Introduction
May 30, 2026 · View on GitHub
The Parsing Expression Grammar Template Library (PEGTL) is a zero-dependency C++ header-only parser combinator library for creating parsers according to a Parsing Expression Grammar (PEG).
Contents
Hello, World!
Since the PEGTL is a parser library our "Hello, world!" example first parses, rather than prints, the string Hello, foo!, allowing for any sequence of alphabetic ASCII characters in place of foo.
#include <string>
#include <iostream>
// Include the commonly used parts of the core
// library with a single include directive:
#include <tao/pegtl.hpp>
// The library resides in the namespace TAO_PEGTL_NAMEPACE
// which by default is a macro defined to tao::pegtl. This
// can be changed in include/tao/pegtl/config.hpp.
namespace pegtl = TAO_PEGTL_NAMESPACE;
namespace hello
{
// Parsing rule that matches a literal "Hello, ".
struct prefix
: pegtl::string< 'H', 'e', 'l', 'l', 'o', ',', ' ' >
{};
// Parsing rule that matches a non-empty sequence of
// alphabetic ascii-characters (with greedy-matching).

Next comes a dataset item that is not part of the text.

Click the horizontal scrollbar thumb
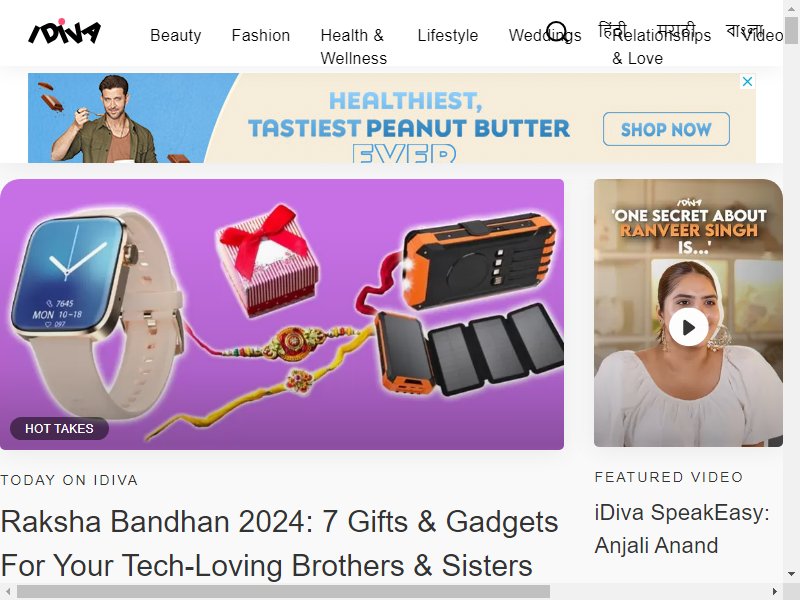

// As PEG or Posix regex this would be '[a-zA-Z]+'.
struct name
: pegtl::plus< pegtl::alpha >
{};
// Parsing rule that matches a sequence of the 'prefix'
// rule, the 'name' rule, a literal "!", and 'eof'
// (end-of-file/input). The 'must' makes the parser
// throw an exception when a sub-rule doesn't match
// (instead of returning 'false' and possibly doing
// some backtracking depending on the grammar).
struct grammar
: pegtl::must< prefix, name, pegtl::one< '!' >, pegtl::eof >
{};
// Class template for user-defined semantic actions;
// the non-specialized default case does nothing.
template< typename Rule >
struct action
: pegtl::nothing< Rule >
{};
// Specialisation of the user-defined action to do
// something when the 'name' rule succeeds; is called
// with the portion of the input that matched the rule,
// packaged in an instance of pegtl::action_input<>.
template<>
struct action< name >
{
template< typename ActionInput >
static void apply( const ActionInput& in, std::string& v )
{
v = in.string();
}
};
} // namespace hello
int main( int argc, char** argv )
{
if( argc < 2 ) {
return 1;
}
// Start a parsing run of argv[1] with the string
// variable 'name' as additional argument that will
// be passed to all called actions, including the
// one we attached to the 'name' rule above.
std::string name;
pegtl::argv_input in( argv, 1 );
if( !pegtl::parse< hello::grammar, hello::action >( in, name ) ) {
std::cout << "I can't parse you!" << std::endl;
return 1;
}
std::cout << "Good bye, " << name << "!" << std::endl;
return 0;
}
Assuming the current directory is the main directory of the PEGTL this source can be found in src/example/hello_world.cpp.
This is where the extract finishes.